Sensorimotor Systems Flashcards
Sensorimotor hierarchy within the brain
- Association cortex
- Secondary motor cortex
- Primary motor cortex
- Brain stem motor nuclei
- Spinal Motor Circuits
Sensorimotor Association Cortex
- Top of the sensorimotor hierarchy
- Abstract, goal-directed, planning, deliberate intentions
- Two main areas:
- Posterior Parietal Association Cortex
- Dorsolateral Prefrontal Association Cortex
Posterior Parietal Association Cortex
What happens when you stimulate the PPC during neurosurgery?
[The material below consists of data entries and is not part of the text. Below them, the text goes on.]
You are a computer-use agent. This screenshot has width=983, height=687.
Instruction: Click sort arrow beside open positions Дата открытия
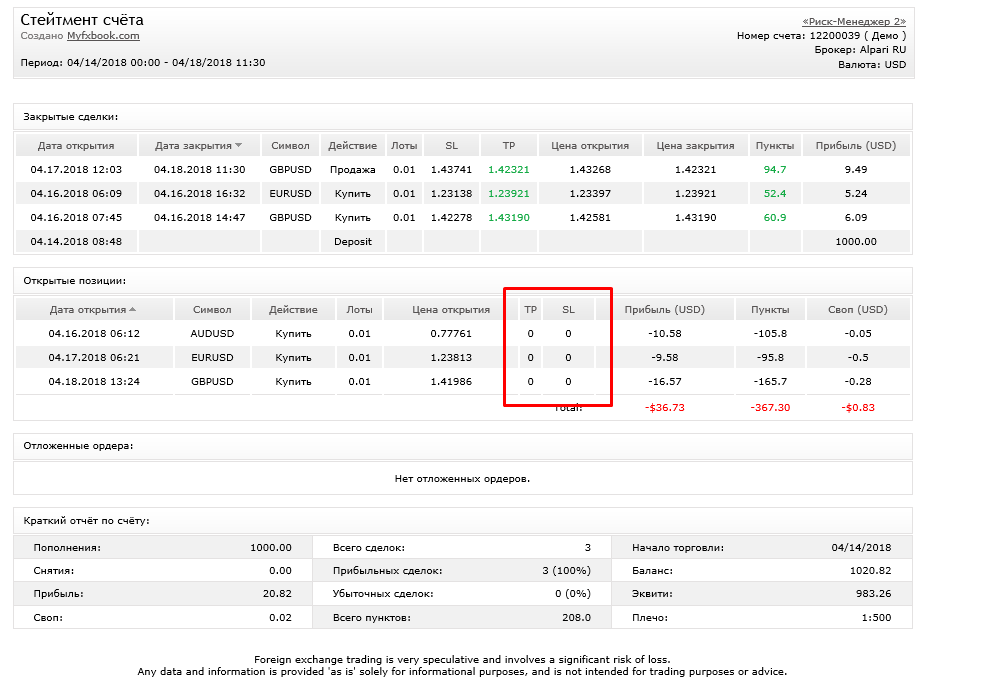tap(132, 310)
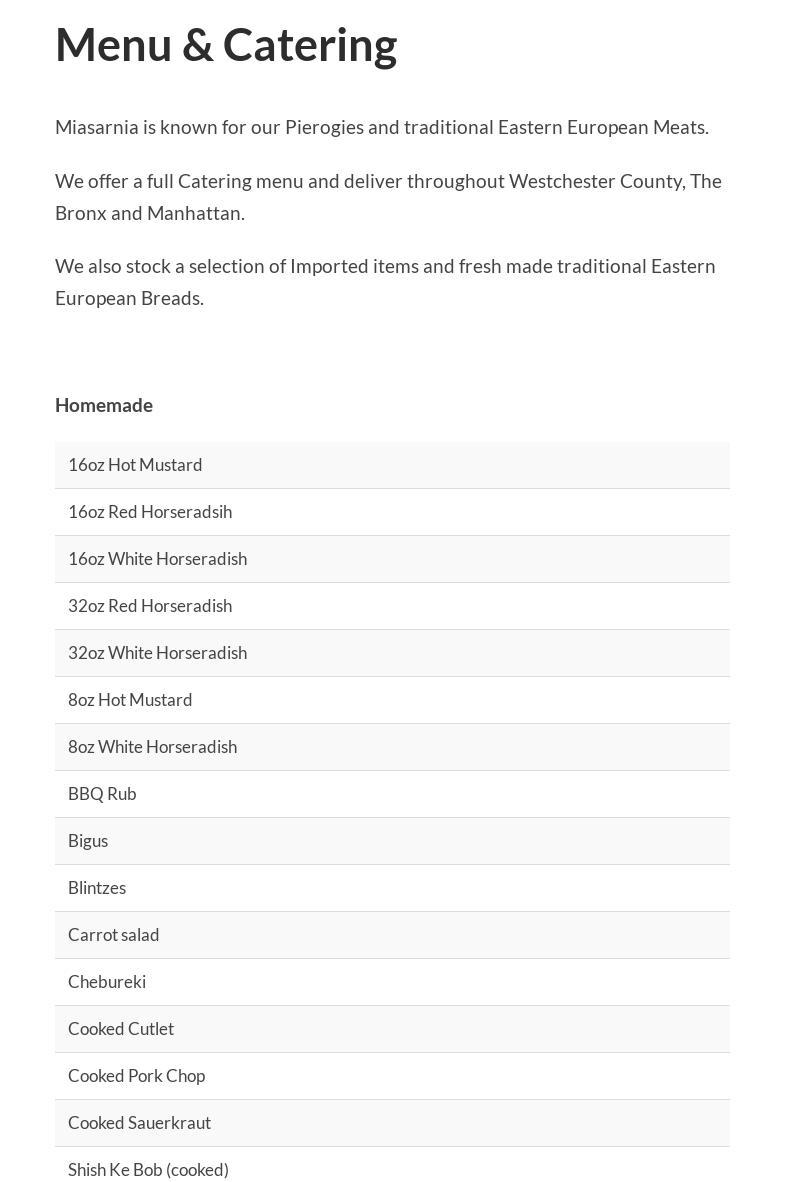Click the Menu & Catering heading
Image resolution: width=785 pixels, height=1182 pixels.
226,45
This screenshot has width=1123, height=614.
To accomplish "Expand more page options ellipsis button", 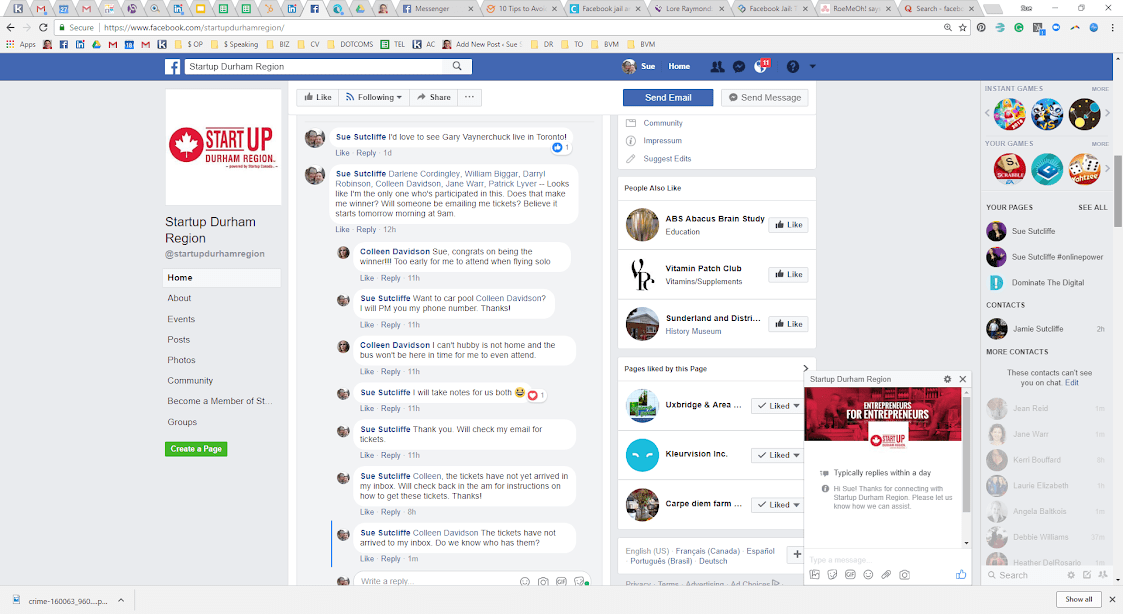I will pyautogui.click(x=469, y=97).
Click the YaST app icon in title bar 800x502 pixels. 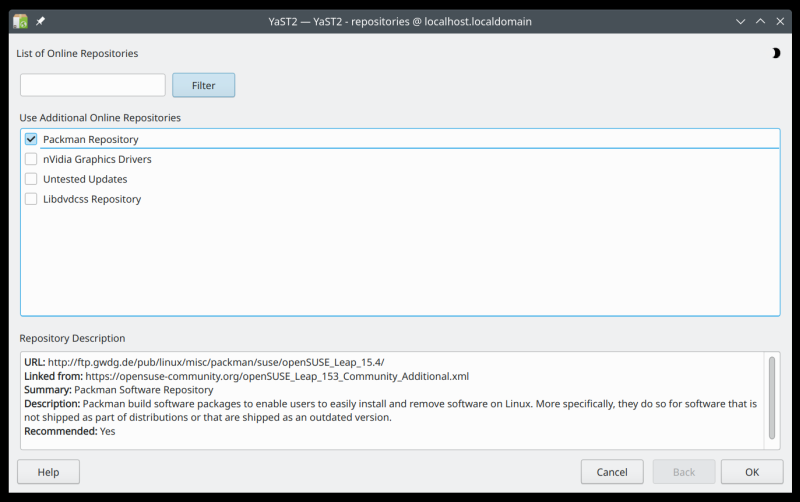coord(20,21)
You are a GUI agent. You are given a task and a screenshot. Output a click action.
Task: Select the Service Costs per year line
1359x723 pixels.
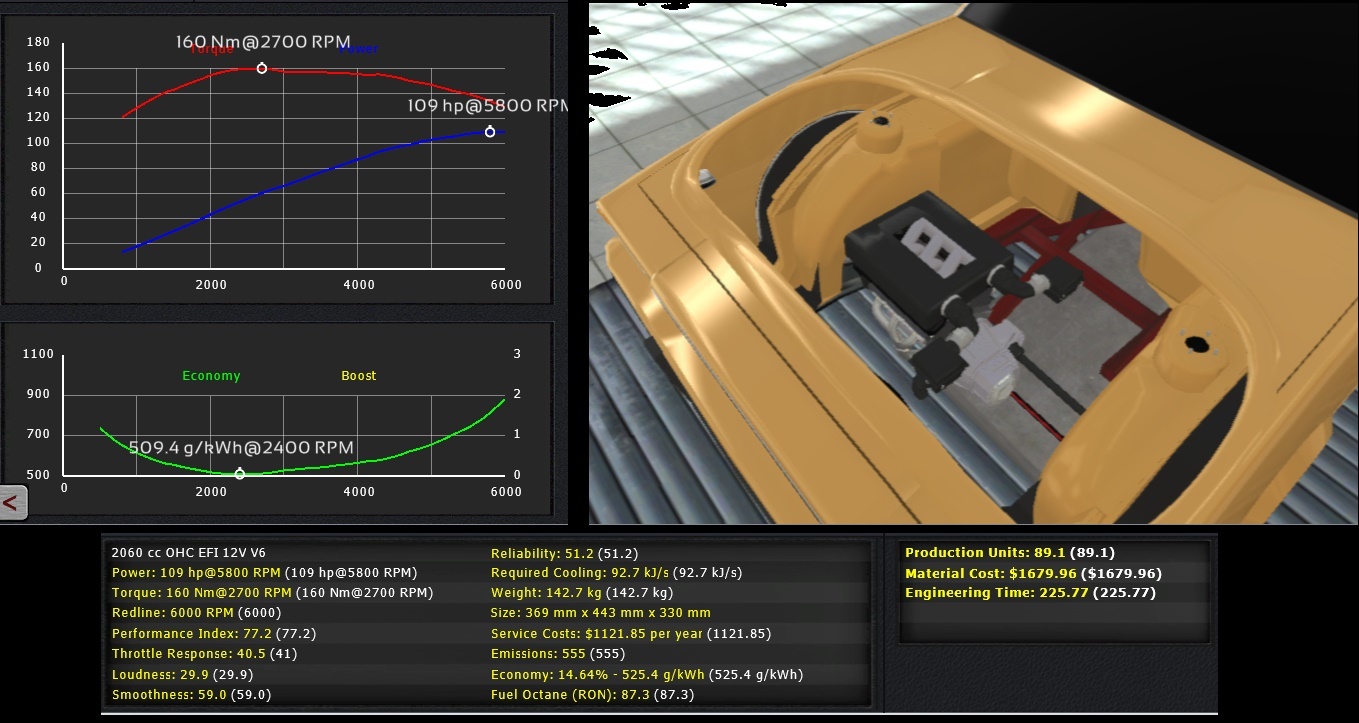(631, 634)
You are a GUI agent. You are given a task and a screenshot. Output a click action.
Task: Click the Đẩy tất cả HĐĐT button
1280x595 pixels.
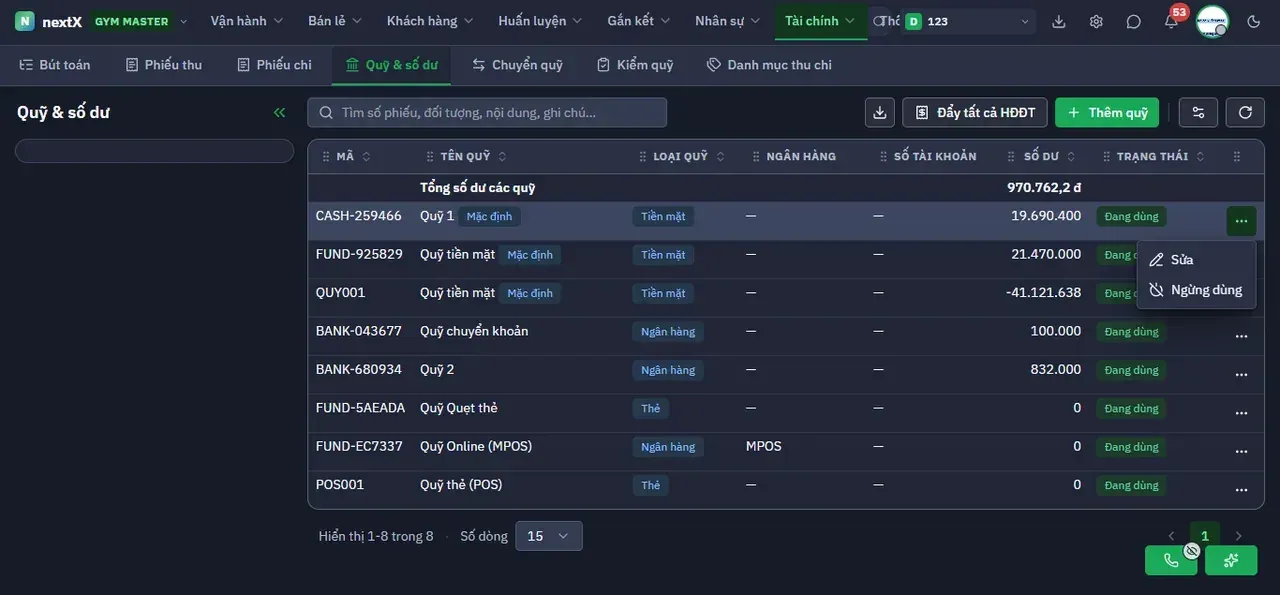[x=975, y=112]
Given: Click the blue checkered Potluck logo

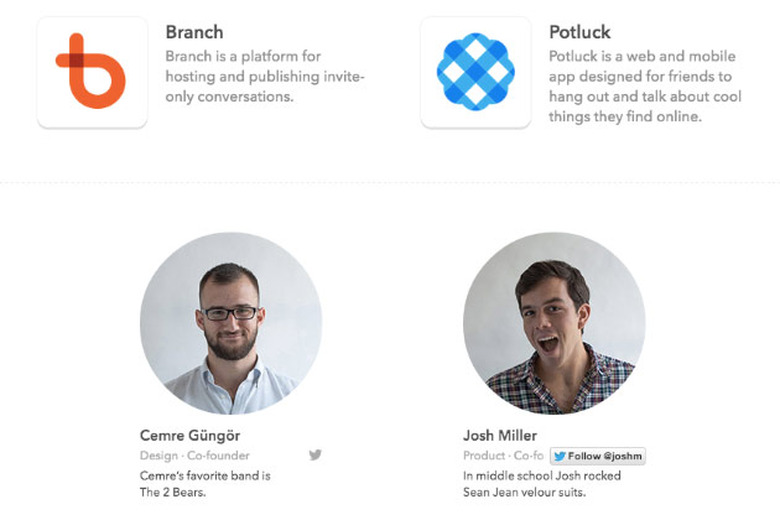Looking at the screenshot, I should 475,71.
- Desmurget et al., (2009)
- Low intensity stimulation (5 mA) - strong intention and desire to move contralateral limbs or facial muscles
- High intensity stimulation (8 mA) - illusory experience of actual movement
Posterior Parietal Association Cortex
What happens when you stimulate the PPC during neurosurgery? - Apraxia
- Apraxia - Usually caused by damage to posterior parietal cortex (e.g., stroke, brain injury, neurodegenerative disease).
- Difficulty planning to perform requested voluntary movements “on command”
- Deficit in voluntary, “willed” action, rather than a general motor deficit
- Challenges particularly prevalent when a movement is required out of context, or if the movement itself is imagined rather than real
Posterior Parietal Association Cortex – Contralateral Neglect
- Posterior parietal damage → disrupted ability to attend to stimuli on one side of the body
- Typically caused by unilateral damage to cortex
- Ego-centric bias
- Items on the opposite side of the body are not attended to by the person.
- Seems to be a bias in conscious attention
Dorsolateral Prefrontal Association Cortex (DLPFC)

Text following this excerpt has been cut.